Individual bees are in a position to provide solely tiny amounts of honey during their lifetimes — a fraction of a teaspoon. However, a hive with 50,000 bees will turn out as abundant as 200 pounds of honey in a year.
Because bees themselves use honey as a primary source of food for themselves and their young, are not beekeepers then “stealing” food from bees when they harvest this product? In point of fact, bees are capable of making abundant a lot of honey than they need. If a honeycomb that’s overflowing with honey is removed and emptied by a beekeeper and then replaced in the hive, the bees can see that it’s empty, and will immediately move out, collect a lot of nectar, and build a lot of honey. Beekeepers usually install prefabricated wax honeycombs, sparing the bees the trouble to make their own honeycombs. The bees then have that much more time to form honey. Beekeepers do want to make sure not to overharvest, and to make sure that their bees have enough honey to urge through the winter months, when nectar collecting isn’t possible. However, if the hive is properly managed, a bee colony can give enough honey for its own functions as well as for a beekeeper’s profit.

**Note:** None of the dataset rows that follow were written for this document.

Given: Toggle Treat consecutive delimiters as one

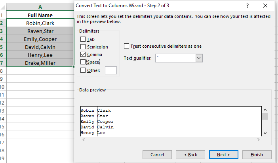Looking at the screenshot, I should 127,46.
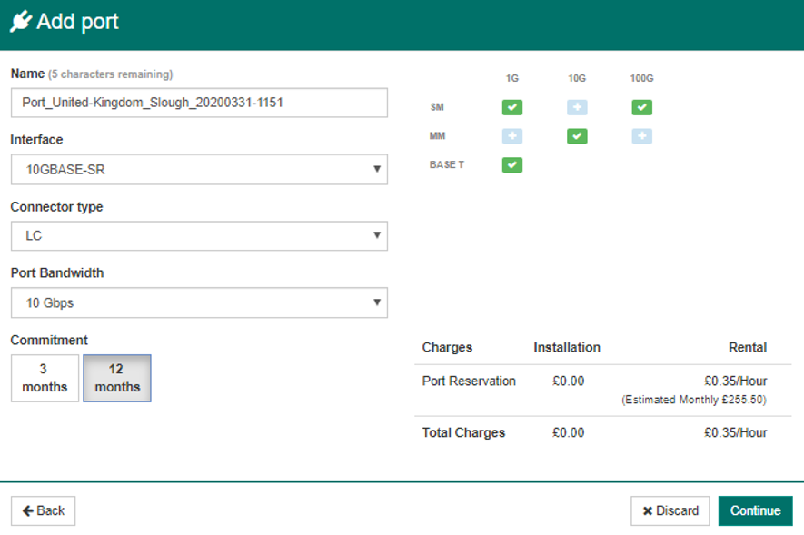Click the green check icon for MM at 10G
Image resolution: width=804 pixels, height=535 pixels.
point(577,136)
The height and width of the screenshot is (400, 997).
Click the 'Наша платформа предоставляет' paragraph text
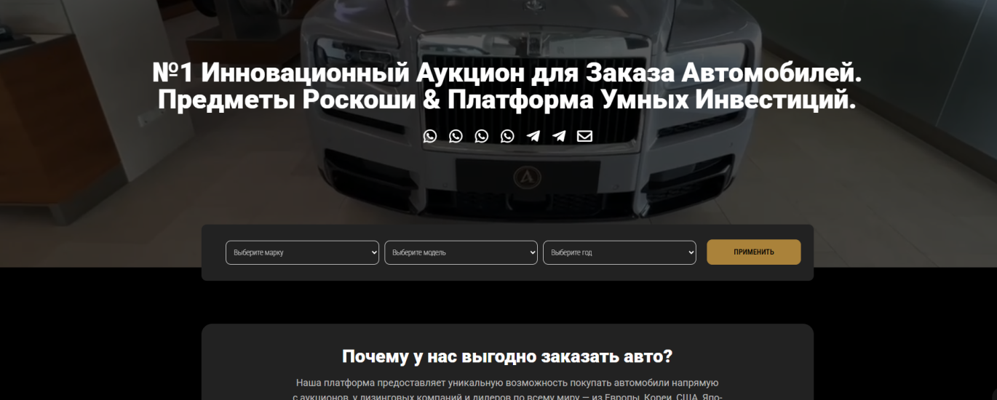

Even in the wild, bees tend to overproduce honey; this can be what they’re programmed to do. Such chronic overproduction could seem somehow inefficient or wasteful, contrary to the otherwise strictly efficient laws of nature. However, united former UK beekeeper points out in an exceedingly blog, it may be just as pertinent to ask why some humans whose bank accounts are already full to bursting continue to work long hours at their jobs, making additional and a lot of cash that they’re going to never be able to spend. The question could be value some reflection.
Robert Mccormack has been writing articles online for nearly 2 years now. Not only does this author specialize in Bee-Pollen-Health, How Do Bees Make Honey?. You can also check out his latest website about: Bee-Pollen-Health How Do Beekeepers Collect Bee Pollen?